▶ WHAT THE TASK REQUIRES
Once the line containing "You are a GUI" is found in the entries below, reproduce it and every line after it, stopping at and including the line containing "Image resolution: width=1389"; reproduce nothing else, and keep each line exact.

▶ RECORDED INFORMATION
* * * *
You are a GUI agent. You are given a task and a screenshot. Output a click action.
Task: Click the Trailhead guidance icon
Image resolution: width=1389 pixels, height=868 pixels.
* * * *
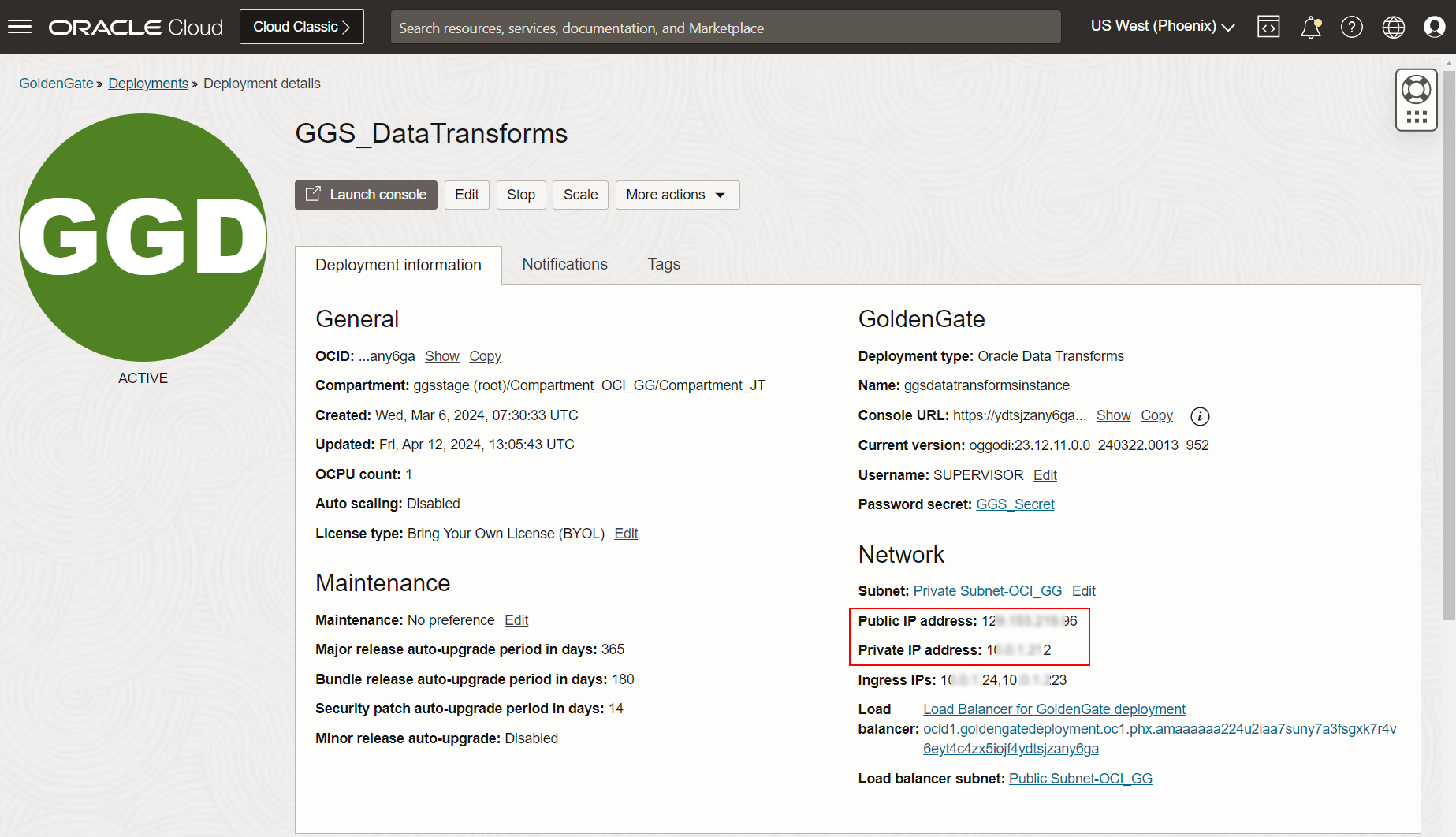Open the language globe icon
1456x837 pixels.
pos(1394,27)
* * * *
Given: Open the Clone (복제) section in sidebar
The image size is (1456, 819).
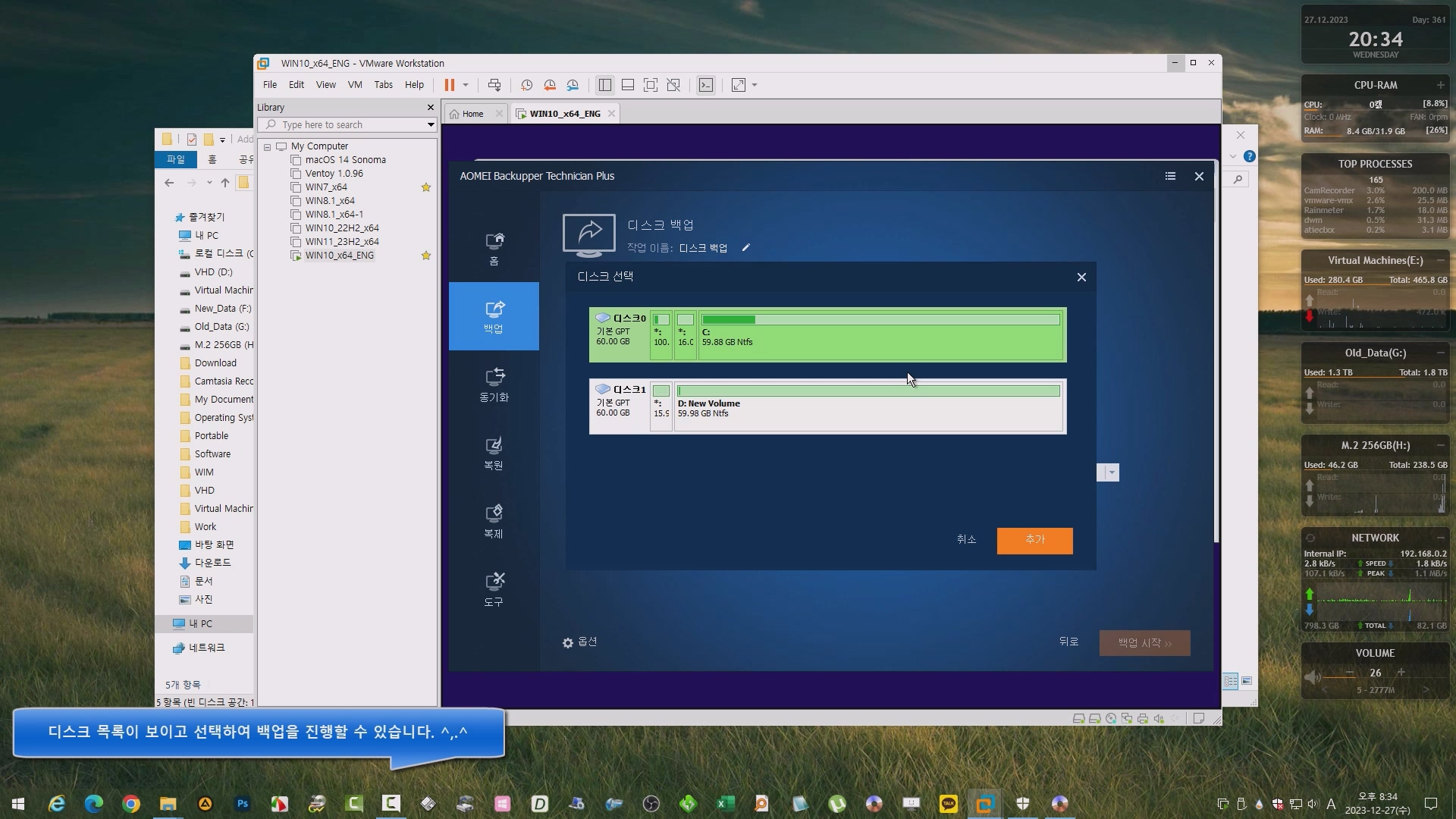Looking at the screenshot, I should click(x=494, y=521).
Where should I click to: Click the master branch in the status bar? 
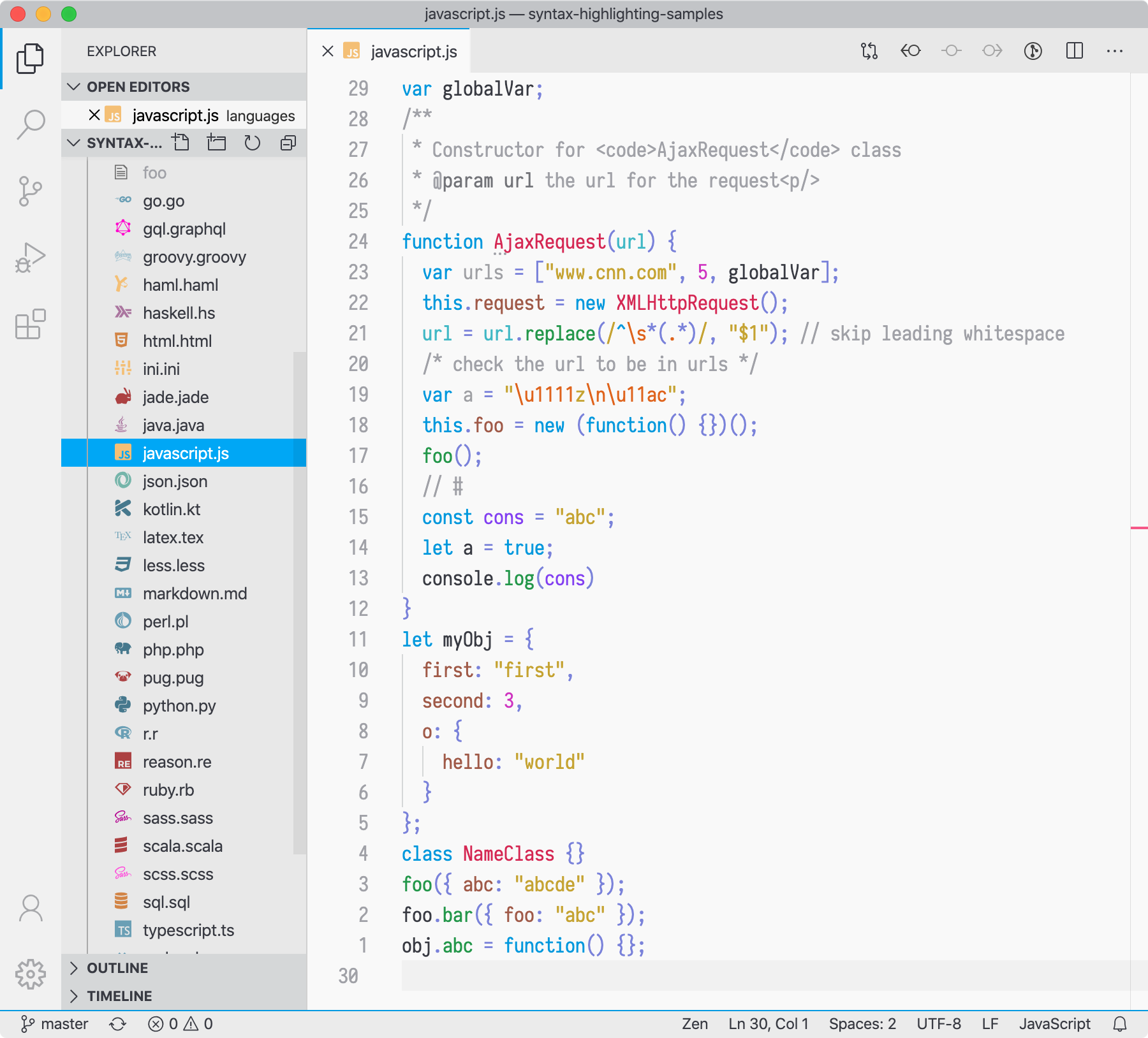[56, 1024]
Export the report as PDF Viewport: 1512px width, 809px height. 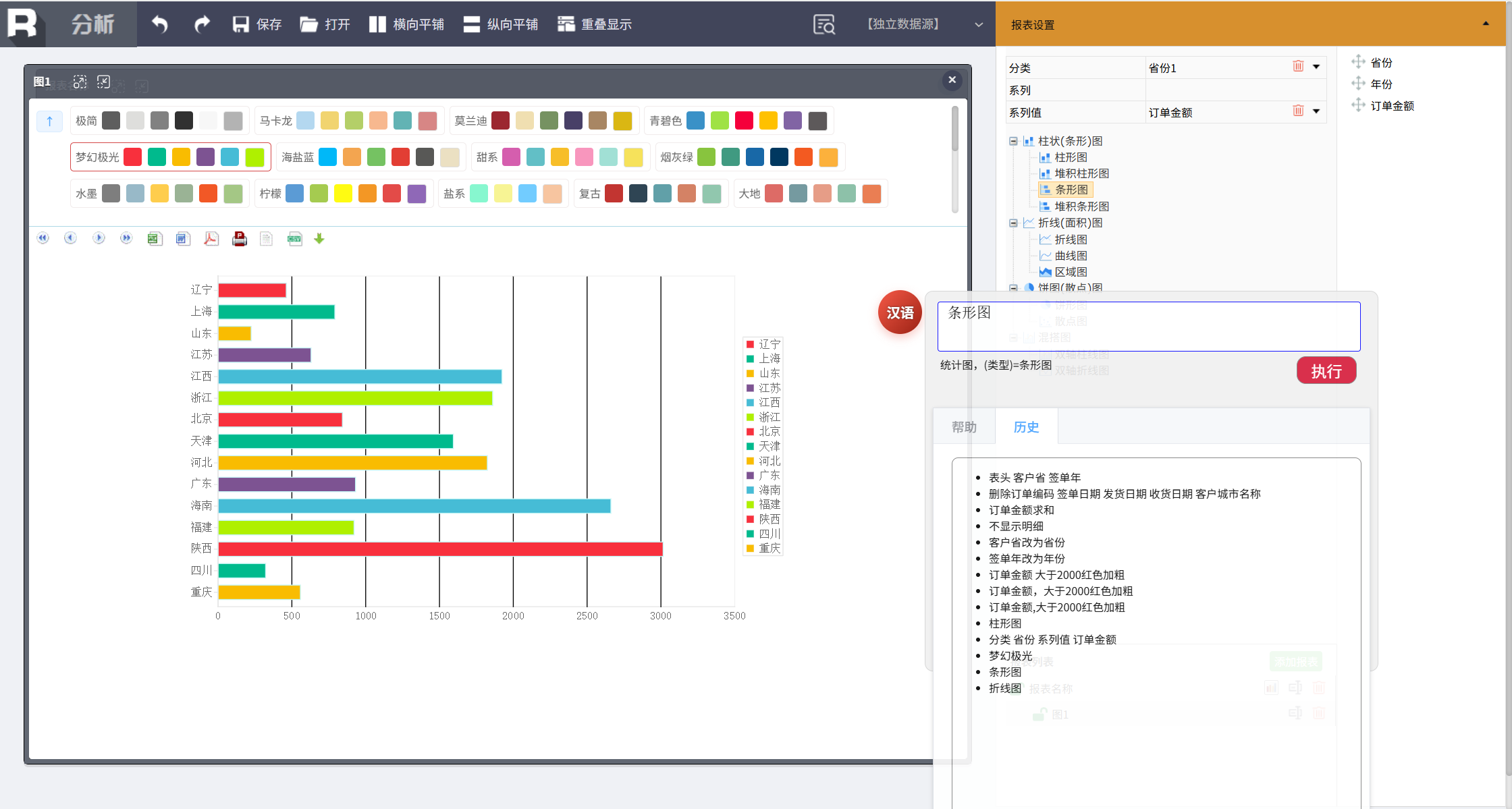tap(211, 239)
* * * *
▶ ANSWER TO THIS PROBLEM
You are a GUI agent. You are given a task and a screenshot. Output a click action.
Task: Click the Trailhead guidance icon
Image resolution: width=1389 pixels, height=868 pixels.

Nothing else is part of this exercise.